Wednesday, March 26, 2008

Global Warming

Yesterday's papers carried a small news item on the melting of the Wilkins glacier in Antartica (NY Times Article). I am sure most people chose to gloss over it - for a few, there may have been a slight pang of guilt (myself included) but for most, it would amount to some remote news item of little immediate interest. In almost all cases, readers would find it impossible to accept any responsibility for this, just as most people fail to accept any personal responsibility to problems arising out of collective failure like global warming, traffic jams et al. This has often been characterized as the prisoner's dilemma, where participants often maximize their own payoffs, at the cost of the 'collective payoff' (creating a pareto-suboptimal solution).

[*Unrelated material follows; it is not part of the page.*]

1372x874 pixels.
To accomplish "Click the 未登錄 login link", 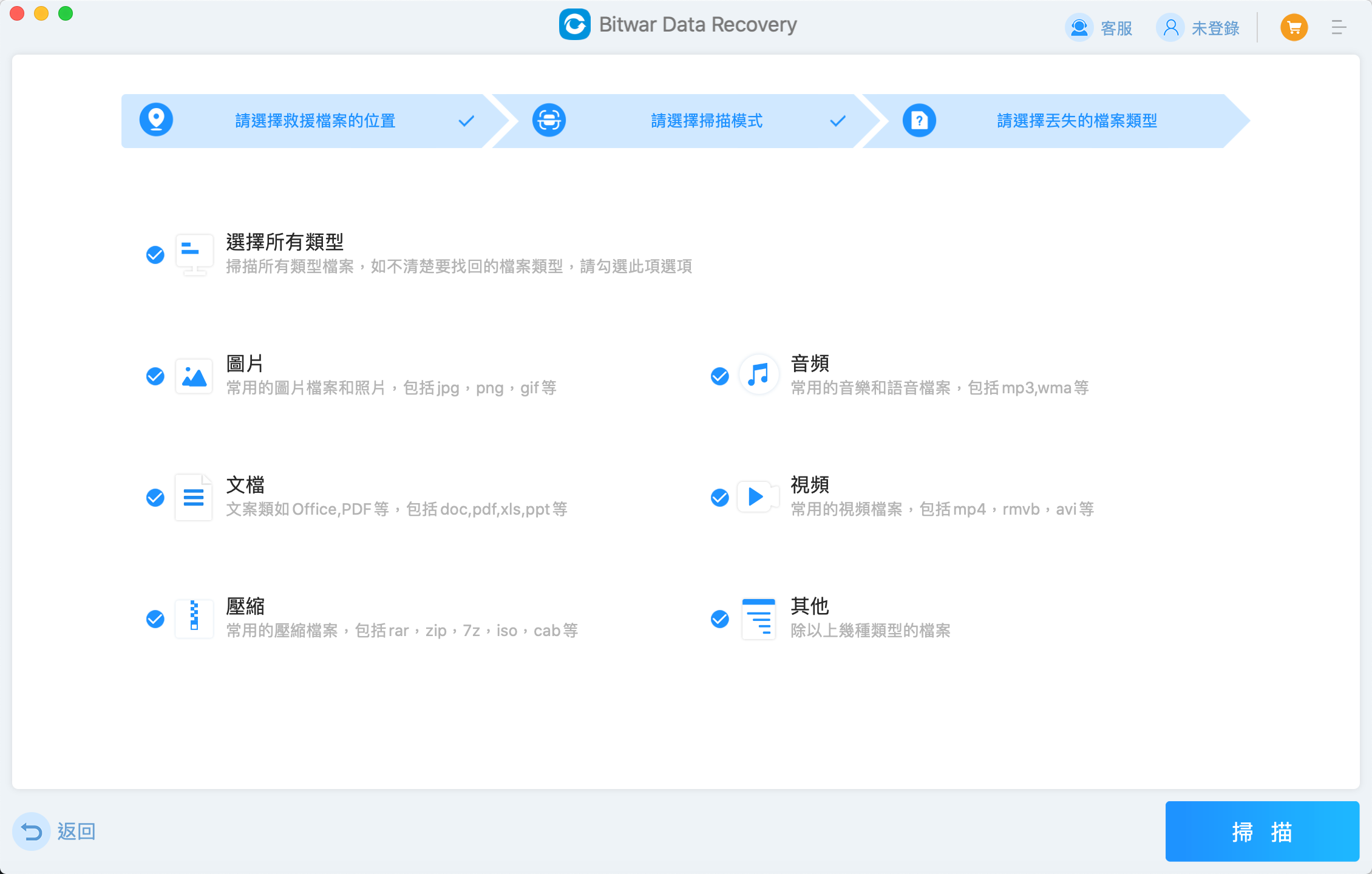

Here in lies a paradox that has continued to flummox economists for several years now (at least the proponents of behavioural economics) - the fact that we humans consistently end up failing to factor the long-term consequences of our immediate actions. One possible reason could be that we are hard-wired for such behaviour. In the hunter-gatherer mode with the constant threat of predators, natural forces etc, it is hard for the brain to look beyond the next few meals. Even so, it is extremely difficult to quantify the complete set of externalities (negative and positive) in many cases - most notably in the case of environment. What is the incremental impact of switching on the air conditioning in your car? Can the environmental cost of that be built in to the cost of petrol? Assuming yes, who is the beneficiary of that cost? Does it go to some environment fund? The implementation challenges are obvious.

Which then begs the question - is there any point in even trying to influence/change this behaviour? This obviously has profound policy implications - the most obvious (and pressing) issue at hand being global warming and the policy choices to keep the human race from destroying the planet, or at least postponing the inevitable.

The good news is that the academics are beginning to sit up and take notice - hopefully, there will be some solution frameworks soon and then the challenge will be to get the governments to adopt them. One such solution that is being tried out is the idea of carbon credits , which could work at the industrial level - it is possible (and is already happening) to impose carbon charges on polluting industries and also award carbon credits for non-polluting ones and then monetize this by creating a trading market for these credits. The real challenge is to move this to the individual level - i.e. impose/award carbon charges/credits for individual decisions. Measurement (how to measure, how to charge) and agency (who charges and who gets to keep the charges etc) issues need to be overcome.